Verily’s coronavirus testing partnership with California is over

“OptumServe was chosen based on many reasons, one of which was reducing costs and responsibilities for counties that previously used county personnel and resources in order to operationalize Verily sites,” the department said in an email Thursday. OptumServe allows people to make appointments over the phone and as walk-ins, and includes Spanish-language translation to make appointments, it said.

OptumServe locations will be at the same spots as the Verily ones “where feasible,” the department said.

Verily’s two contracts with the state, for fixed testing sites and mobile testing sites, were worth $62.5 million, the department said. One contract ended in mid-January and the other will expire at the end of February. Verily checks eligibility, facilitates appointments and runs the technology to provide results but doesn’t directly perform tests or process labs.

A subsidiary of Google parent Alphabet, Verily made a splash last March when President Donald Trump announced that Google was developing a tool to screen and schedule people for coronavirus tests. Deborah Birx, the White House coronavirus response coordinator at the time, said they wanted to bring the screening website “across the continent.”

In actuality, Verily was working on facilitating coronavirus tests, and the rollout happened much slower than the Trump administration claimed.

Verily ran into the same hurdles that the entire coronavirus testing system faced at the beginning of the pandemic: uncertainty about the availability of supplies, long lab wait times and confusing and changing eligibility requirements. Verily, through its Project Baseline initiative, contracted with other companies to perform tests and process results.

Verily opened its first sites in California in March and now operates in more than a dozen other states.

Verily faced some early criticism in California, including that its system required a Google account to sign up for a testing spot, which prompted privacy concerns and questions about accessibility. In October, Verily halted its testing program in San Francisco.

The company still has testing sites in California through its partnership with Rite Aid. The company said in January that 1.7 million people had been tested through Project Baseline.

Verily did not respond to requests for comment Thursday.

A couple of months into testing, Verily was available only in a handful of cities, facilitating only a small portion of the estimated millions of tests taken across the country since the start of the pandemic, The Washington Post reported. It has since expanded to sites in more than a dozen states, and testing generally has become more readily available across the United States.

The company’s focus even before the crisis had been on developing the Project Baseline study, which aims to “map” human health by recruiting people to participate in clinical trials that give health-care researchers a window into specific health issues.

Coronavirus testing was part of Project Baseline and operated as a vehicle to bring together screening, scheduling and results for patients. In California, Verily partnered with the state government and multiple private companies to verify screening and conduct and process tests. Broadly, it aimed to give health officials a view of the virus’s spread in different areas.

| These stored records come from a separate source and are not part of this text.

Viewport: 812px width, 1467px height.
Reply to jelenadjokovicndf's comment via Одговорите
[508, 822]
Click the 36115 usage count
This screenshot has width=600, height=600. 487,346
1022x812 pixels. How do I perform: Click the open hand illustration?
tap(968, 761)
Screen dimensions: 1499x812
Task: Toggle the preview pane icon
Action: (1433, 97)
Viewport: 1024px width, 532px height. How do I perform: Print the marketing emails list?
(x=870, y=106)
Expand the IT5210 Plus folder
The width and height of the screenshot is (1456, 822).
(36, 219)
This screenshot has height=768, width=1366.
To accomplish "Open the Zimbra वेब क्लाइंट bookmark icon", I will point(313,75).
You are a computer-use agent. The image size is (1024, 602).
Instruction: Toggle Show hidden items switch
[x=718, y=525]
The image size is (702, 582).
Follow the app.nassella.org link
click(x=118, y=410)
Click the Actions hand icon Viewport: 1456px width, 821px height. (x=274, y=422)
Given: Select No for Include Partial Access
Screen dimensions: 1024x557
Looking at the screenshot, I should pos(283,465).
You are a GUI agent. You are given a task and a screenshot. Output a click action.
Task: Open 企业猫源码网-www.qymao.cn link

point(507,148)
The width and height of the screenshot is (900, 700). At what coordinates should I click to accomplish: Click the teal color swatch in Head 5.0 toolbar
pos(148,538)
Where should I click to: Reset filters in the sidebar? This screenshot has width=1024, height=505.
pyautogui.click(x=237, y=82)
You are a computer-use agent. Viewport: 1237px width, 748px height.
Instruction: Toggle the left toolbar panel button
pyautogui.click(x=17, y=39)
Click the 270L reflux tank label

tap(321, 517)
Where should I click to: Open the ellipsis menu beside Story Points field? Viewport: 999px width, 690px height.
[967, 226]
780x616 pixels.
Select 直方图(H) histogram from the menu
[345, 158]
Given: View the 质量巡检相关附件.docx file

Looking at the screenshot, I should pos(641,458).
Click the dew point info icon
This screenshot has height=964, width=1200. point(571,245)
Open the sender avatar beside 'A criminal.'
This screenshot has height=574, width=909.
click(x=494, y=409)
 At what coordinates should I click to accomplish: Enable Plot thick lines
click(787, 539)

Verily was thrust into the national spotlight on March 13, when Trump said during the daily coronavirus briefing that Google had 1,700 engineers working on the screening website.

“Google is helping to develop a website,” Trump said at the time. “It’s going to be very quickly done, unlike websites of the past, to determine whether a test is warranted and to facilitate testing at a nearby, convenient location.”

At the time, Verily had only started work on launching a small pilot of the website to begin screening people in the Bay Area. The White House announcement sent the company scrambling to roll out a public launch of the project over the weekend after Trump’s announcement.